One of the most common questions about programmatic buying is “can I go see my ad?” or sometimes you get it after the fact and it’s more like “I didn’t see my ad, this stuff doesn’t work”. Hopefully you’re addressing this up one up front.
We’re talking about programmatic as a way of buying, right? Well, the question to answer to determine if programmatic is right for you is - how often do you want to see your ad?
If the answer is “whenever I go there to see it playing”, then you should definitely NOT buy programmatically.

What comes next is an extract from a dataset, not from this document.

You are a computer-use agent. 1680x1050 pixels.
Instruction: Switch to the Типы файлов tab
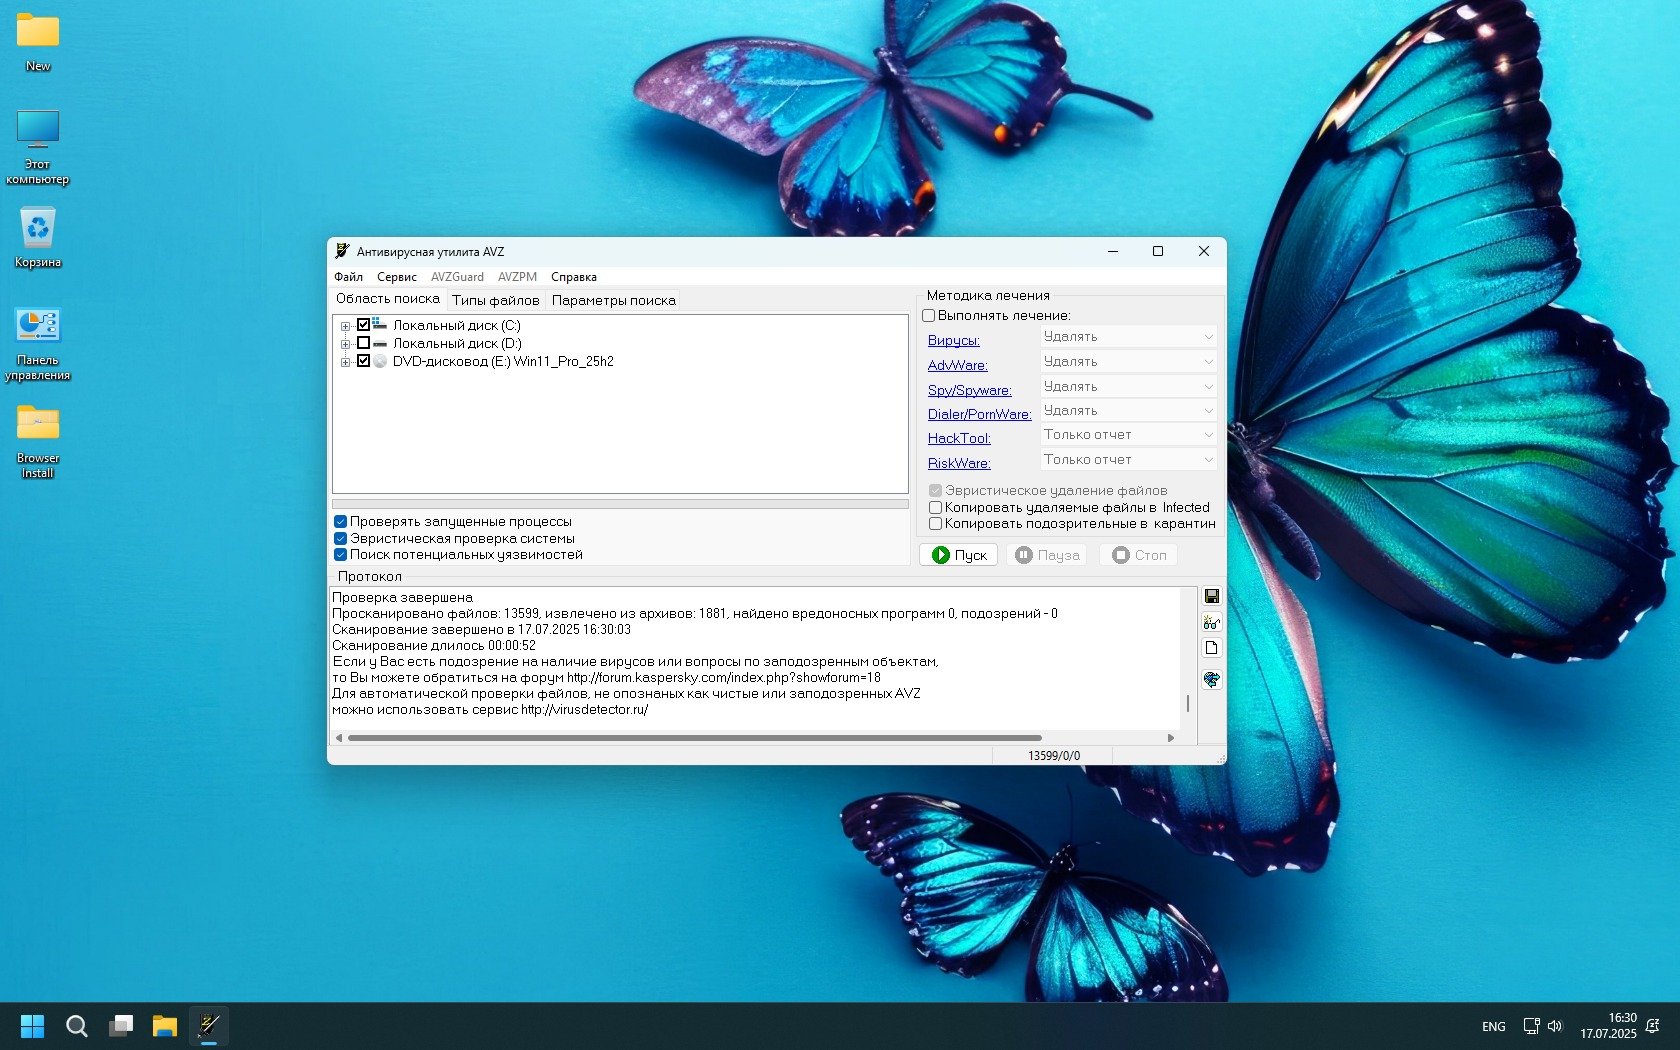click(x=495, y=300)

However, if your answer is more like “well, I’m trying to reach business professionals who ride their bike to work in NYC in the morning and on days its raining, I know they take public transit so I’d like to reach them there whenever it rains”...if that’s your answer, then programmatic is exactly what you’re looking for.
So here’s the short list of takeaways from the conversation about programmatic with Brooke, which is linked in the show notes, along with her online academy, an article about display advertising in the 90’s and a couple of other things, here are the takeaways…
And I want to leave you off with this story about Google Ads…
In October of 2004 Google Ads launched with a pay-per-impression basis and only on the right-hand side of the search results. Pay per impression means your ad gets served one time to one person for one search result, so impressions means play here in an out of home context. Before Google Ads launched the auction model, ads had been sold primarily via hand to hand combat, that is boots on the ground sales people. In fact, the whole auction thing started out as a side project by an engineer and when they tested it, they found rates went up 60% - why? Because they created a marketplace with buyers and sellers to establish market efficiency, they were able to find the highest possible price, in every instance, maximizing revenue. In Google’s first year with the ad product, they did $70M, in 2022, Google did $69B in revenue from their ad products.
Google still has salespeople. Programmatic didn’t replace salespeople. Rather it cut out the bottom performers and made the top performers that much more valuable. The top performers are able to focus on the consultative and advisory type relationships that take you from $70M to almost $70B in less than 20 years.
We’ve talked a lot about timelines today, a lot about the history of things, so I encourage you to dive deeper into the early days of the online advertising business and become romantically familiar with its stories and folk heroes because as an industry, this is our very same moment in time.